“Congress has the power to enact this legislation pursuant to the following: This bill is enacted pursuant to the power granted to Congress under Article I, Section 8, Clause 2 of the United States Constitution.”
“Congress has the power to enact this legislation pursuant to the following: The Katie Sepich Enhanced DNA Collection Act is constitutionally authorized under Article I, Section 8, Clause 18, the Necessary and Proper Clause. The Necessary and Proper Clause supports the expansion of congressional authority beyond the explicit authorities that are directly discernible from the text. Additionally, the Preamble to the Constitution provides support of the authority to enact legislation to promote the General Welfare.”
“Congress has the power to enact this legislation pursuant to the following: . . . Congress is within its constitutionally prescribed role to direct the Environmental Protection Agency, a body which regulates interstate commerce under the auspices of Congress, to appoint a member of the Science Advisory Board based on the recommendation of the Secretary of Agriculture.”
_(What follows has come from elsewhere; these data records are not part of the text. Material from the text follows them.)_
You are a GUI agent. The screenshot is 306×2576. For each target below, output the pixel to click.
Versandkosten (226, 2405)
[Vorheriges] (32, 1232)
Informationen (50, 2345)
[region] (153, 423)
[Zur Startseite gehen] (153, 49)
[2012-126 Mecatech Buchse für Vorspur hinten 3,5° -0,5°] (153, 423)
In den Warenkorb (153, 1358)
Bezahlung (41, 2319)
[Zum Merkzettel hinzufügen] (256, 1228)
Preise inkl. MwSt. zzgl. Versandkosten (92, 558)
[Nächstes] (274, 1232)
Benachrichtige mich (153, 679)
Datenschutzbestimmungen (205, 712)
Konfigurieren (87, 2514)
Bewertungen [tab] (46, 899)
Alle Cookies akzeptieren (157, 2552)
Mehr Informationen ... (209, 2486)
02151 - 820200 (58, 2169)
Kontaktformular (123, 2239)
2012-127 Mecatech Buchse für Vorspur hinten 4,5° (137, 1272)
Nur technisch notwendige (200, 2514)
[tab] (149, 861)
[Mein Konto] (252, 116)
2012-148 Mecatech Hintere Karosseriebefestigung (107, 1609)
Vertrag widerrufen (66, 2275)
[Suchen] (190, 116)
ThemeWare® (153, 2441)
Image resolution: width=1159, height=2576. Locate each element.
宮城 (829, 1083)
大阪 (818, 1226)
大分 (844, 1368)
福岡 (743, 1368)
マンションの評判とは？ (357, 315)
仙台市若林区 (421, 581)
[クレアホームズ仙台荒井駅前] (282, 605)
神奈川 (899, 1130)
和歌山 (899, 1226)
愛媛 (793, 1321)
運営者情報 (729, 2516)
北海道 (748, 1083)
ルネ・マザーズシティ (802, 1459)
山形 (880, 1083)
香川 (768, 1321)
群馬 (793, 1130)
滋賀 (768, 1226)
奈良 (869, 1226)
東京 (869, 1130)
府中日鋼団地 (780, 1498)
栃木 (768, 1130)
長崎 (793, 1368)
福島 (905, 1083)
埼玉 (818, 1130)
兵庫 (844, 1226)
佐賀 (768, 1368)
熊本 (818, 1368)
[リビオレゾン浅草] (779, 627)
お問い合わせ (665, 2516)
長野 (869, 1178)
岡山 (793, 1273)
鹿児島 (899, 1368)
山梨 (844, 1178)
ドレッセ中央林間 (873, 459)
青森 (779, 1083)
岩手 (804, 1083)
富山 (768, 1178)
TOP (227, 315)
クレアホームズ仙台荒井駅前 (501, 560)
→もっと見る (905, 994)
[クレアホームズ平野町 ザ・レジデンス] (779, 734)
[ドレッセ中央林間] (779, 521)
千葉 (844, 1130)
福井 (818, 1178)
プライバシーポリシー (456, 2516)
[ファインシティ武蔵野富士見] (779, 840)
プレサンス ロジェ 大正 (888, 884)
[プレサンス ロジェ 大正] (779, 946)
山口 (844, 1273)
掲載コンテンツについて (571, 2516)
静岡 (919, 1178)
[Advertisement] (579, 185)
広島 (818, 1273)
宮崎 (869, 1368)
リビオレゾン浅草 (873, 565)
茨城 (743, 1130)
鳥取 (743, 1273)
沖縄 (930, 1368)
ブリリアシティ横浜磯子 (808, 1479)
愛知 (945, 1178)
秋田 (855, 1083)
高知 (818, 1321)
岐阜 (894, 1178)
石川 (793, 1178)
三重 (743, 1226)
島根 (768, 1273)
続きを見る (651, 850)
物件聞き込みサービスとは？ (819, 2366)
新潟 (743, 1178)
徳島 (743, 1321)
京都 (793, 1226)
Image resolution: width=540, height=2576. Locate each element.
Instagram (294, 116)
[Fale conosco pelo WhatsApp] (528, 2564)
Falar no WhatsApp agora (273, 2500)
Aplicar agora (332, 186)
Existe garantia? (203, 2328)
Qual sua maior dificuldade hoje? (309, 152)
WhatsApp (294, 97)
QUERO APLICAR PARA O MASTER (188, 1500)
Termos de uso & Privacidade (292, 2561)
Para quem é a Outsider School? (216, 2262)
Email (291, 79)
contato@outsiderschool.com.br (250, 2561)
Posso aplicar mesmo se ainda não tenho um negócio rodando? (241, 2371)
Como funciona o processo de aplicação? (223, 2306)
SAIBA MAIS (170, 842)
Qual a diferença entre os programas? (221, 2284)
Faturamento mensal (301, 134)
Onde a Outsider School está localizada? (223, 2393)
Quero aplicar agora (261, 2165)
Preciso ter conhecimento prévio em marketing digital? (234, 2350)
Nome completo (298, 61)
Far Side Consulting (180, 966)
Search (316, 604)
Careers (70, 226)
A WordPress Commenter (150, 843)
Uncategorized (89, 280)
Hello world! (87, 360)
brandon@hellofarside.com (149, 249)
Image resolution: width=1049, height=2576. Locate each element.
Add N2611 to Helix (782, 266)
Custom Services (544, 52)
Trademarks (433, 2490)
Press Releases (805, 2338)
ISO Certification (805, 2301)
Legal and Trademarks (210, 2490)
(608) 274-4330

Statements like the ones quoted here are suddenly flowing through Congress at the rate of several hundred per month. For the first time in history, members of the House of Representatives who introduce a bill must provide a statement explaining which clause of the Constitution gives Congress the authority to enact that bill into law. Constitutional authority statements (CASs) offer a window into how members of Congress think about the Constitution—which often differs starkly from the judiciary‘s approach.